BAC is a tool which is only used by package management systems (or a package developer during debugging).

The BAC store

The BAC store is a directory structure on disk that looks roughly like this:

$bacstore/sources/python-2.7.1.tar.gz  # cached downloaded tarball
$bacstore/sources/numpy.git            # raw git repository
$bacstore/sourcedb/hKUWhBuneltGSN4s0N-LMOpG27Q # see bac fetch command

$bacstore/builds/python-hvfkN-qlp-zhXR3cuerq6jd2Z7g/bin/python # already produces builds
$bacstore/builds/...

$backstore/tmp/numpy-6dcfXufJLW3J6S-9rRe4vUlBj5g/.... # build in progress or failed

Source fetching

The first feature of BAC is managing downloading source code and labeling it, so that it can be referred to in build instructions:

bac fetch /path/to/bacstore http://python.org/ftp/python/2.7.2/Python-2.7.2.tar.bz2 [optional md5 hash]
bac fetch /path/to/bacstore https://github.com/numpy/numpy.git 72185d34170369ec07e8e84ed18d2f6a814e327a

Each of these commands will

  • Download the given sources to $backstore/sources (this may be a wget or a git clone or a git remote add ...; git fetch ...)
  • Make a label (such as rDR41po8gfpi5g9cNpYWWk5easQ)
  • Create a database file in $bacstore/sourcedb/$label containing the location of the downloaded source (i.e. a tarfile; or a git repo + a git commit)

The sister command takes a label for a set of sources and unpacks them:

bac unpack rDR41po8gfpi5g9cNpYWWk5easQ [dest-dir]

(be aware of the git archive command when implementing this).

Building artifacts

The following command,:

bac build /path/to/bacstore mybuild.json

ensures that the build specified by the mybuild.json is available in the store (by building it if necesarry), and returns its location. The build specification file is described below.

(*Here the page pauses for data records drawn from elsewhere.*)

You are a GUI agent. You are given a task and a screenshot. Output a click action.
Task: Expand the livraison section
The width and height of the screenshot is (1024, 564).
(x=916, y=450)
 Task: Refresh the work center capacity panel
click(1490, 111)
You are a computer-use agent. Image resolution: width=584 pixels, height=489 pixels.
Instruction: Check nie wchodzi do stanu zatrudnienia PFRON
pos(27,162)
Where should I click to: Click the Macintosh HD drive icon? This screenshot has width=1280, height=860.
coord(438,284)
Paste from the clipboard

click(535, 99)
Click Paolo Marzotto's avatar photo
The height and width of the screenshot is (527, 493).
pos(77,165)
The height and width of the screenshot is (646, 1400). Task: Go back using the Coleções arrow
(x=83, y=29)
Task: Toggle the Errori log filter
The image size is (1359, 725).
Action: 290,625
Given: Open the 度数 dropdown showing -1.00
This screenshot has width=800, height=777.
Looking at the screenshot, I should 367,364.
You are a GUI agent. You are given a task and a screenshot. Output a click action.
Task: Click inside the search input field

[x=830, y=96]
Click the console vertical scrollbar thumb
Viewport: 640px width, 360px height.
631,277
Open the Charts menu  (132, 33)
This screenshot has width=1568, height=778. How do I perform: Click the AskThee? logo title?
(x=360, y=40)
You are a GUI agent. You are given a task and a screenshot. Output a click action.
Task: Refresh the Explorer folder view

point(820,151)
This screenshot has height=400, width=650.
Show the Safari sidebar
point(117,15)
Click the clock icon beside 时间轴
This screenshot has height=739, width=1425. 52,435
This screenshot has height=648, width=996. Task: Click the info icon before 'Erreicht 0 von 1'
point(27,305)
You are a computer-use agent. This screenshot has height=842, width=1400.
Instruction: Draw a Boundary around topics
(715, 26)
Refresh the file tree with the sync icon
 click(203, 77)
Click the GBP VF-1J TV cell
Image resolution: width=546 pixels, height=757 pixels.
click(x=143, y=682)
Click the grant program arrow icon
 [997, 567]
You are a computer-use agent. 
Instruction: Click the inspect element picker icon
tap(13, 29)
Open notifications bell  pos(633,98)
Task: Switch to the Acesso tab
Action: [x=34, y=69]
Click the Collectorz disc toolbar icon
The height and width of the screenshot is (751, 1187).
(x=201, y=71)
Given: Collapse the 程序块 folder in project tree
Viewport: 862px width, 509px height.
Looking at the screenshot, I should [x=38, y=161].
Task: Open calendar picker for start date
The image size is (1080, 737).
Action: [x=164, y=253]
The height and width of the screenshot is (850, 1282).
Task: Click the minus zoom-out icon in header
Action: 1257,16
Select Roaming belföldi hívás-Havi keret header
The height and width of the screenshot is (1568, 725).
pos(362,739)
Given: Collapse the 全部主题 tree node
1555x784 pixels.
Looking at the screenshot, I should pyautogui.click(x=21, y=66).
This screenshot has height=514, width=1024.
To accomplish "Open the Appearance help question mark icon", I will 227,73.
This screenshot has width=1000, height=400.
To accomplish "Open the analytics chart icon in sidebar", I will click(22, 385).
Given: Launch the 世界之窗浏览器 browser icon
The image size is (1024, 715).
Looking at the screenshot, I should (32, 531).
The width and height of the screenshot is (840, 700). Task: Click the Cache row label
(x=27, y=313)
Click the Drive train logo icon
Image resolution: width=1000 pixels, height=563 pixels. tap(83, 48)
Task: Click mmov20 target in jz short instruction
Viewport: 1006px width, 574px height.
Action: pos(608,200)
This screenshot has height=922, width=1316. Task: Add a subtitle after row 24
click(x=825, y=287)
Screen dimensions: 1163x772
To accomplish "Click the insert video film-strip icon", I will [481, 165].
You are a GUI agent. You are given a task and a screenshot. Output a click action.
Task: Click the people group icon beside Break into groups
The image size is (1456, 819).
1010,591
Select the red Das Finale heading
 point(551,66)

On success, returns (on standard output) the resulting path to the built package. This could have been built on the fly, or been found already existing in the cache. (Some status information should be provided as one goes too so that one can tail logfiles etc. too; all easily parseable by a scripted called).

In the event of a failure, a directory will be left in $bacstore/tmp that can be inspected for post-mortem debugging. It is the responsibility of the caller to remove this.

bac check /path/to/bacstore mybuild.json

Checks if the build is already present

bac debug /path/to/bacstore mybuild.json

Like build, but only goes through setting up the environment for the build, then echoes the commands that it would have executed had a build been requested, then drops into a shell.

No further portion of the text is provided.